The Heisenberg Group Action on the Siegel Domain and the Structure of Bergman Spaces

Abstract

We study the biholomorphic action of the Heisenberg group \(\mathbb {H}_n\) on the Siegel domain \(D_{n+1}\) (\(n \ge 1\)). Such \(\mathbb {H}_n\)-action allows us to obtain decompositions of both \(D_{n+1}\) and the weighted Bergman spaces \(\mathcal {A}^2_\lambda (D_{n+1})\) (\(\lambda > -1\)). Through the use of symplectic geometry we construct a natural set of coordinates for \(D_{n+1}\) adapted to \(\mathbb {H}_n\). This yields a useful decomposition of the domain \(D_{n+1}\). The latter is then used to compute a decomposition of the Bergman spaces \(\mathcal {A}^2_\lambda (D_{n+1})\) (\(\lambda > -1\)) as direct integrals of Fock spaces.
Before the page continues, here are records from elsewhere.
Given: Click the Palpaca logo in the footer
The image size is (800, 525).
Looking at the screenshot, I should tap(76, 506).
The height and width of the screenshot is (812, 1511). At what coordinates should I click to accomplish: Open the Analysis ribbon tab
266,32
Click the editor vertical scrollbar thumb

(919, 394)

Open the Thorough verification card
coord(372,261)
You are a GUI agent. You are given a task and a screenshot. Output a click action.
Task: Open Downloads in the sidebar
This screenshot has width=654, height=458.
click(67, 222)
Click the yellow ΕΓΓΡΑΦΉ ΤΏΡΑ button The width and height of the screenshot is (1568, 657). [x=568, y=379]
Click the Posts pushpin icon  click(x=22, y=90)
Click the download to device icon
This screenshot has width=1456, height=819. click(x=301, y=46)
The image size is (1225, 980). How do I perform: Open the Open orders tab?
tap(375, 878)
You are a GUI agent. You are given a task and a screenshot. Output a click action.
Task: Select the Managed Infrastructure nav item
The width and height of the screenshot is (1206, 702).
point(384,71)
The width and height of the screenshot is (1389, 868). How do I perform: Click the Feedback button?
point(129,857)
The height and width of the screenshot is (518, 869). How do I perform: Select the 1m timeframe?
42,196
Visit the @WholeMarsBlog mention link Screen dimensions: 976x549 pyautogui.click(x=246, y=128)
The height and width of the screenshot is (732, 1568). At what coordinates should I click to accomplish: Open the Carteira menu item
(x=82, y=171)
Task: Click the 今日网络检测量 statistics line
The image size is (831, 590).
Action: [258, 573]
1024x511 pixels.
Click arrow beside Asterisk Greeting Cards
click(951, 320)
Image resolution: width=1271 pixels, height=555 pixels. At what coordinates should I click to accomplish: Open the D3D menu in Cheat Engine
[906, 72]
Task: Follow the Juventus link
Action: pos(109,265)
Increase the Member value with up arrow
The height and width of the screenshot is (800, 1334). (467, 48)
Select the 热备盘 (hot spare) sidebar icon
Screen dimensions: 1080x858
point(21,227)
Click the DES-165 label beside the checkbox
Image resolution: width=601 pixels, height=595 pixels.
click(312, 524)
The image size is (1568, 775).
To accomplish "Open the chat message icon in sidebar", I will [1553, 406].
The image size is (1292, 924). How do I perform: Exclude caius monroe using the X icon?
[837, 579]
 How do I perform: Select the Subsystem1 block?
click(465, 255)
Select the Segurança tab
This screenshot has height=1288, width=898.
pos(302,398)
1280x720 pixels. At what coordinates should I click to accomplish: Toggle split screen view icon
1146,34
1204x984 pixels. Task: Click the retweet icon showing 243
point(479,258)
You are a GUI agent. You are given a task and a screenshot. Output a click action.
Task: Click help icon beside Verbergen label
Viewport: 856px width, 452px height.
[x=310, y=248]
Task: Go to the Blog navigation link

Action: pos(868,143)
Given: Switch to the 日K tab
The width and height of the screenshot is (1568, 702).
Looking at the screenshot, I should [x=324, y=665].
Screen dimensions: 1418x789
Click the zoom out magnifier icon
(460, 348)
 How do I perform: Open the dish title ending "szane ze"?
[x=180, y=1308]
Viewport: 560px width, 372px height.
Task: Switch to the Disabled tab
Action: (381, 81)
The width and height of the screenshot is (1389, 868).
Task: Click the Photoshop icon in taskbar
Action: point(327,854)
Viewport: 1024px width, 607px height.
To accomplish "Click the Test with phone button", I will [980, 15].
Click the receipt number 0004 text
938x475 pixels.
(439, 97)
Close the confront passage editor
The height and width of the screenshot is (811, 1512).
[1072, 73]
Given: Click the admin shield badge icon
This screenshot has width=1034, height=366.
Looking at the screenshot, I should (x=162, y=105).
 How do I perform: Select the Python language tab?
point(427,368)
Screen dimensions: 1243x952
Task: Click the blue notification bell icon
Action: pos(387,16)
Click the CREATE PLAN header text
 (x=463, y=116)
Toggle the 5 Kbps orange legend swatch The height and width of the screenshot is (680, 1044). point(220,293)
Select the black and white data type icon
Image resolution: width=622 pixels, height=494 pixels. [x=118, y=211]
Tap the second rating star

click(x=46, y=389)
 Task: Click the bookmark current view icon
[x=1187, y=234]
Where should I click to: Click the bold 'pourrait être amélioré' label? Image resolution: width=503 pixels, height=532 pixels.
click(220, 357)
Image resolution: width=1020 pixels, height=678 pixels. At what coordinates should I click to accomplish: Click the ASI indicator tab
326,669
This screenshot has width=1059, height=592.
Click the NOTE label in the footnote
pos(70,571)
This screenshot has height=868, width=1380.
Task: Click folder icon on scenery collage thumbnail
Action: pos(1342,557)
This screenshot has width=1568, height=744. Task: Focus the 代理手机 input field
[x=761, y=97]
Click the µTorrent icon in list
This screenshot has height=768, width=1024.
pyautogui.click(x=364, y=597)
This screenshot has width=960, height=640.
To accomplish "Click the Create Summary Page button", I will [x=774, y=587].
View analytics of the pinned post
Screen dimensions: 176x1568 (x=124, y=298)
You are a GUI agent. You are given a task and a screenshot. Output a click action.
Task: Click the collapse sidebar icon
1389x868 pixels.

This effectively shows the existence of an interplay between Bergman spaces and Fock spaces through the Heisenberg group \(\mathbb {H}_n\). As an application, we consider \(\mathcal {T}^{(\lambda )}(L^\infty (D_{n+1})^{\mathbb {H}_n})\) the \(C^*\)-algebra acting on the weighted Bergman space \(\mathcal {A}^2_\lambda (D_{n+1})\) (\(\lambda > -1\)) generated by Toeplitz operators whose symbols belong to \(L^\infty (D_{n+1})^{\mathbb {H}_n}\) (essentially bounded and \(\mathbb {H}_n\)-invariant). We prove that \(\mathcal {T}^{(\lambda )}(L^\infty (D_{n+1})^{\mathbb {H}_n})\) is commutative and isomorphic to \(\textrm{VSO}(\mathbb {R}_+)\) (very slowly oscillating functions on \(\mathbb {R}_+\)), for every \(\lambda > -1\) and \(n \ge 1\).